19世紀末にフランスによって造られたホアロー収容所 収容所を取り囲む高い塀の上には電流を流していたと思われる電線が… 収容所の内部 こちらは集団房
実際に使われていた足かせ 多い時には2000人もの人が収容されていたのだそうです
こちらは独房 収容所の様子を描いたレリーフ
拷問の様子を描いたレリーフ 処刑に使われたギロチン台

 思っていたよりも早く今日の予定を終えてしまったが、一昨日、昨日とよく動き回っていたので、水上人形劇のお迎えの時間までホテルで休憩。水上人形劇のお迎えは16時45分。夕食付きのコースでひとり990000ドンまたは4000円。これも昨日のハロン湾クルーズを申し込んだのと同じ会社に事前に申し込んでおいた。

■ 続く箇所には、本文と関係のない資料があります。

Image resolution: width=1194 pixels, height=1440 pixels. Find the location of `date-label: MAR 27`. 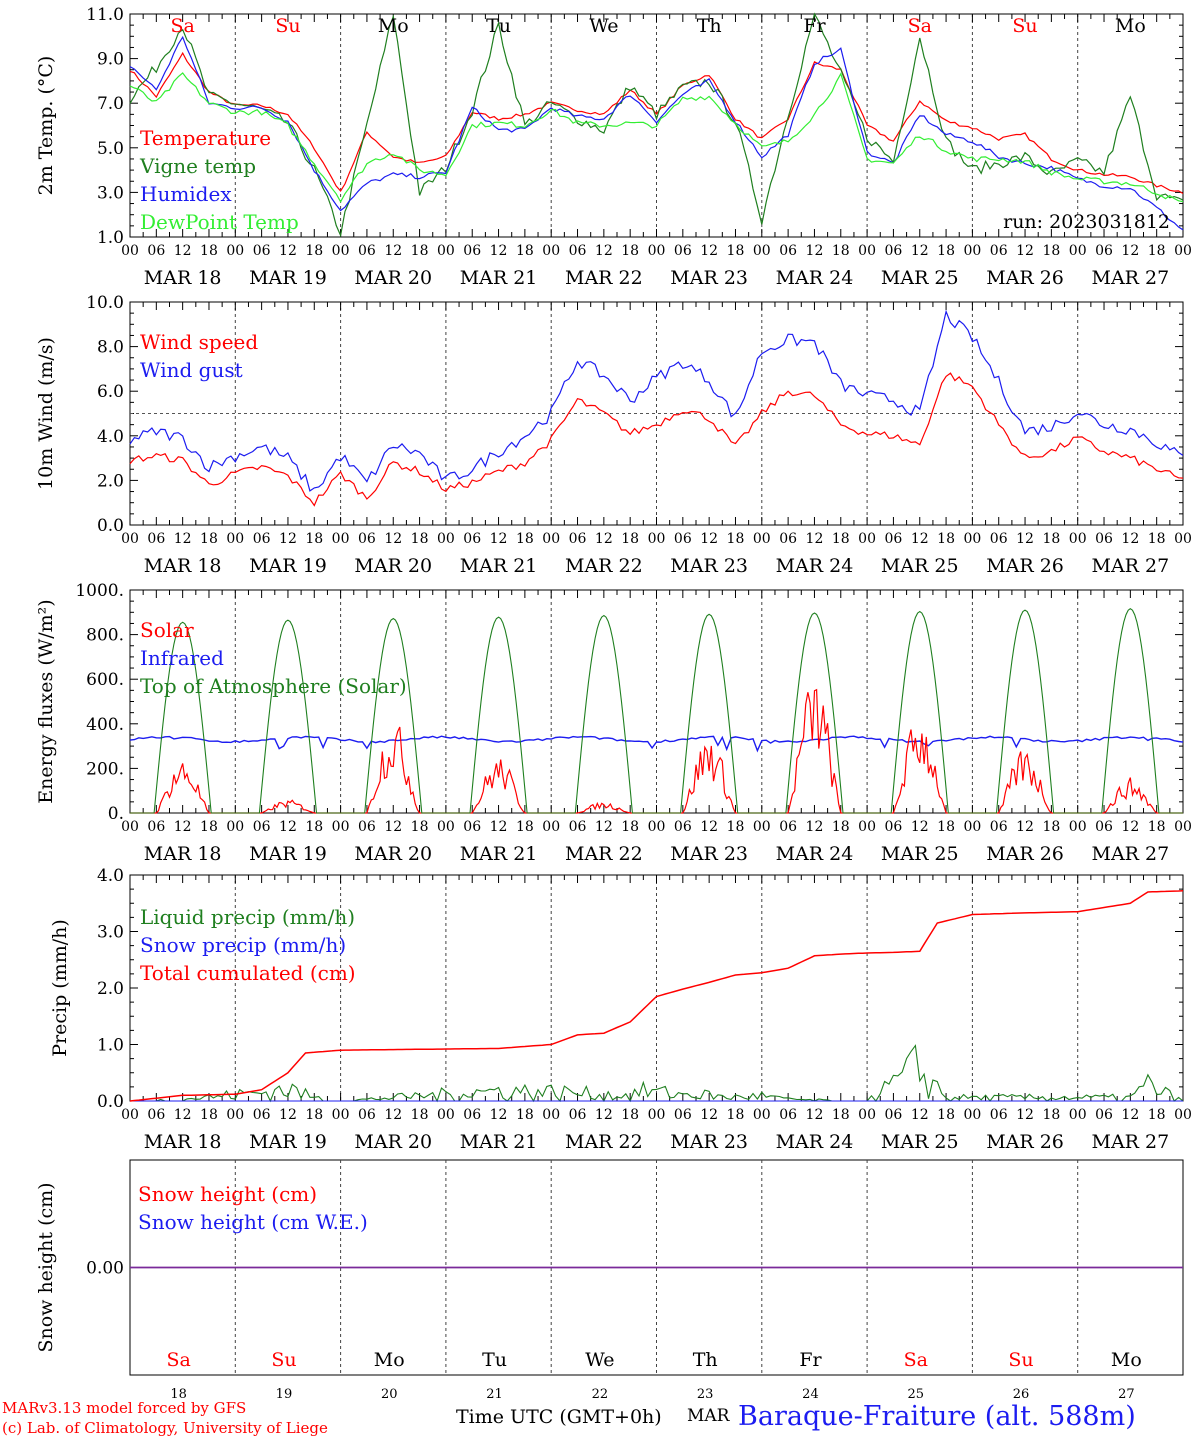

date-label: MAR 27 is located at coordinates (1130, 566).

 16時40分頃ロビーに下りていくと、昨日と同じガイドさんが待っていた。車に乗り込み、ホアンキエム湖近くにある水上人形劇の劇場へ向かう。会場に着くと、開演時刻が迫っていたため、ガイドさんに急かされて席に着く。間もなく人形劇が始まった。この水上人形劇は1000年も前から伝わっているもので、もともとは収穫を祝う祭りなどの際に、屋外の水辺を使って上演していたのだそうだ。内容は「祭り太鼓」「龍の踊り」「闘牛」「農業の仕事」など、農民たちの生活や伝説などをもとにした短い劇が合計11演目。民族楽器による伴奏つきの歌に合わせて、水上で人形たちが生き生きと動いている様子は圧巻だ。人形は、薄い幕の向こう側にいる、半身は水に浸かった状態の操り手によって動いているそうだ。そうはわかっていても、どうやってこのように人形を操ることができるのか不思議で、舞台裏を覗いてみたくなった。全部で1時間ほどの公演だったが、あっという間に感じた。

夕方からは水上人形劇の鑑賞です(写真・ビデオ撮影は別途料金が必要です) 水上人形劇の動画です 画像をクリックするとスタートします
ロビーに展示されている人形
夕食のレストランに行き途中に通りがかった市劇場 パリのオペラ座を模して造られたのだそうです

 終演後にガイドさんと合流し、車で夕食をとるレストラン「オウ・ラック・ハウス」へ向かう。ガイドブックにも必ず載っているお店なので楽しみだ。店内に入ると空調の効いた屋内の席に案内され、ガイドさんは約1時間半後に迎えに来ます、と言って車へ戻って行った。ここではベトナム料理のコースで、日本語を勉強中だというスタッフが一生懸命に応対してくれて感じがよかった。お料理の方もどれもおいしくて満足。

夕食は「オウ・ラック・ハウス」で
まずはビア・ハノイ(45000ドン・約180円) ベトナム料理のコース まずは海老と椎茸の入ったとろみのあるスープ
生春巻 青パパイヤのサラダ 牛肉のX.O炒め
豆腐と茄子とトマトの煮込み あさりの酒蒸し デザートはフルーツ マンゴーがめちゃめちゃおいしかった!